Mais le discours d’À la poursuite de demain est également emplit de messages positifs: il glorifie la force de l’imagination et de l’inventivité (Eiffel et Edison sont dans la place) en évitant de chercher à tout rationaliser. Brad Bird fait d’ailleurs passer ce message au spectateur via le personnage de Walker s’adressant à l’héroïne, Casey : ne cherche pas à tout expliquer ou tout vouloir comprendre, laisse-toi simplement emporter. Le film fustige également la morosité et le fatalisme ambiant en préférant ouvrir la voie vers un futur meilleur qui sera construit par les talents optimistes d’aujourd’hui. Brad Bird se refuse donc à jouer les oiseaux de mauvais augure. Son discours manque malheureusement quelque peu de finesse dans sa diffusion tant il est martelé plus que de raison tout au long du film.


J’ai toutefois trouvé un peu maladroit, expéditif et réducteur que la résolution finale se cantonne a simplement FAIRE TOUT EXPLOSER AVEC UNE GROSSE BOMBE QUI DÉFONCE TOUT pour que Tomorrowland renaisse tel un phénix. D’autant que cette solution est sensée émerger d’un esprit décalé, déterminé et ouvert sur le monde. On a vu plus subtil comme approche. Ce genre de conclusion vite torchée me donne envie de voler dans les plumes de Bird.

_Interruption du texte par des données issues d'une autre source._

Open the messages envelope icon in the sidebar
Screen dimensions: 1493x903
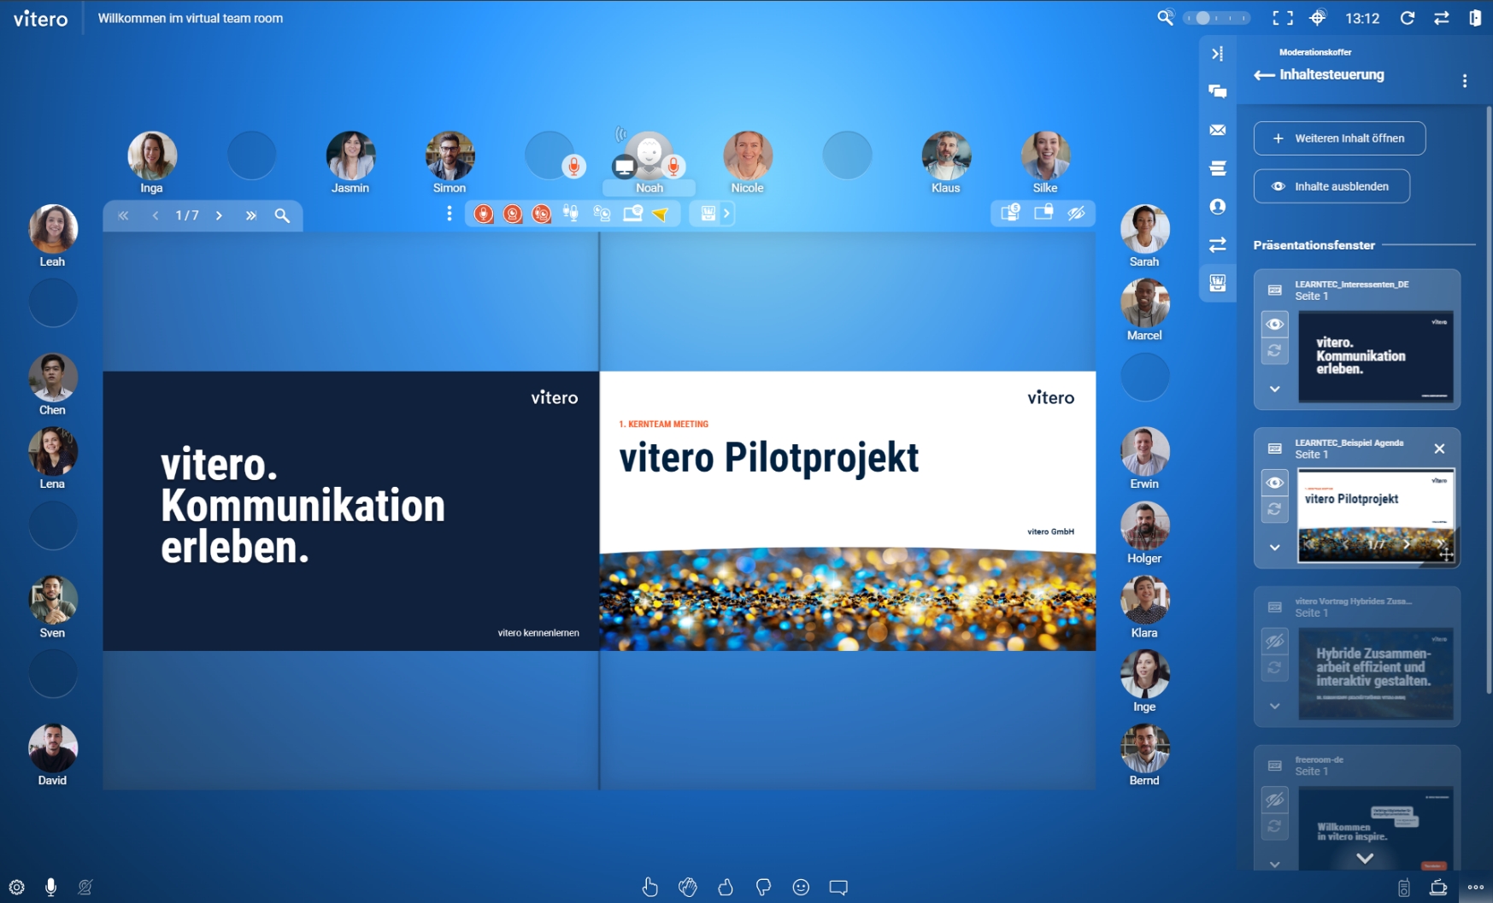click(x=1217, y=130)

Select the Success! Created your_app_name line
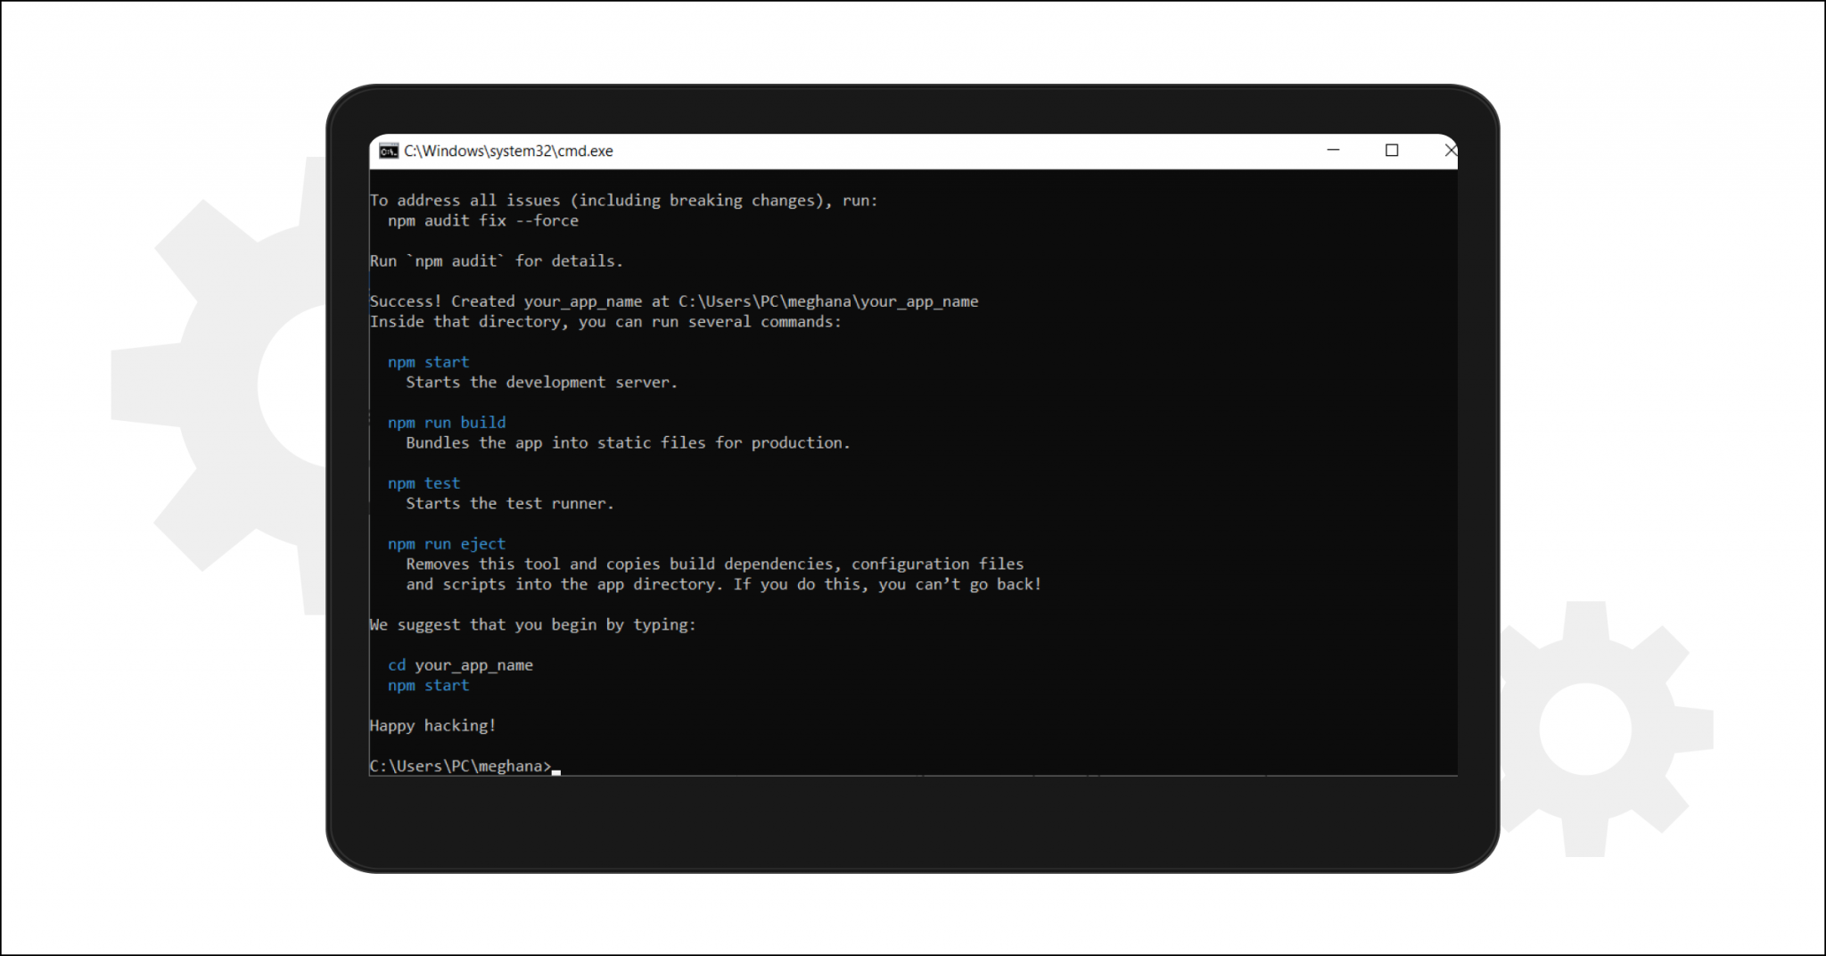point(673,301)
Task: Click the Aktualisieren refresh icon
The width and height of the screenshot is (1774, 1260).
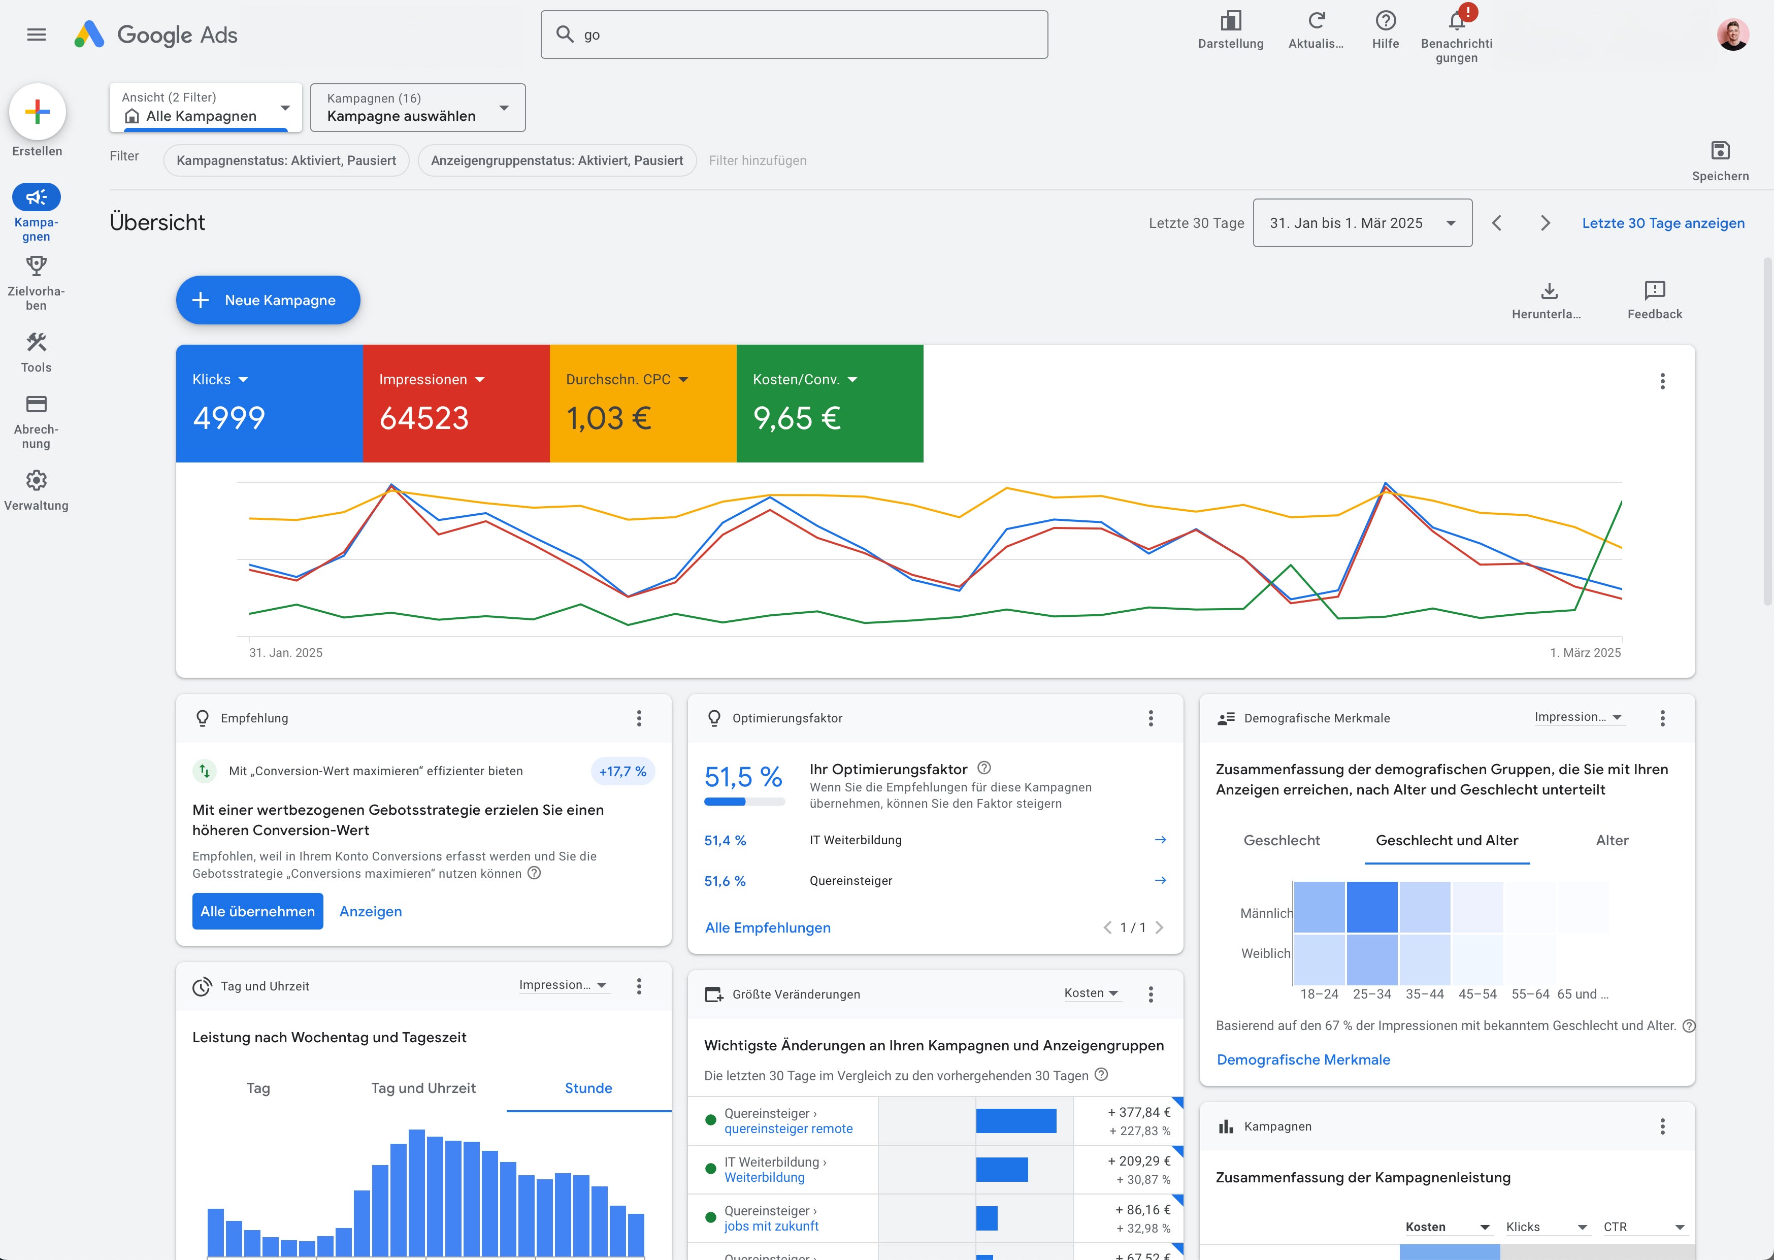Action: 1316,21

Michael Giacchino signe une partition immédiatement reconnaissable à défaut d’être profondément marquante. Entre Jupiter Ascending il y a quelques mois et les prochains Jurassic World et Vice Versa, on peut dire que 2015 est pour lui une année bien chargée !


À la poursuite de demain n’est pas le chant du cygne de Brad Bird. Il est même jusqu’ici son long-métrage le plus faible. Mais cela ne signifie pas que sa carrière a pour autant du plomb dans l’aile car le film reste un chouette divertissement de qualité qui se démarque de la production actuelle. Il est par moments un régal visuel, regorge d’inventivité et dissémine des propos positifs et intelligents sur notre monde ou le cinéma. Reste un discours optimiste trop appuyé au sein d’un récit au rythme inégal doté d’un final un peu longuet et moins passionnant que le milieu d’un film ayant une résolution trop expéditive.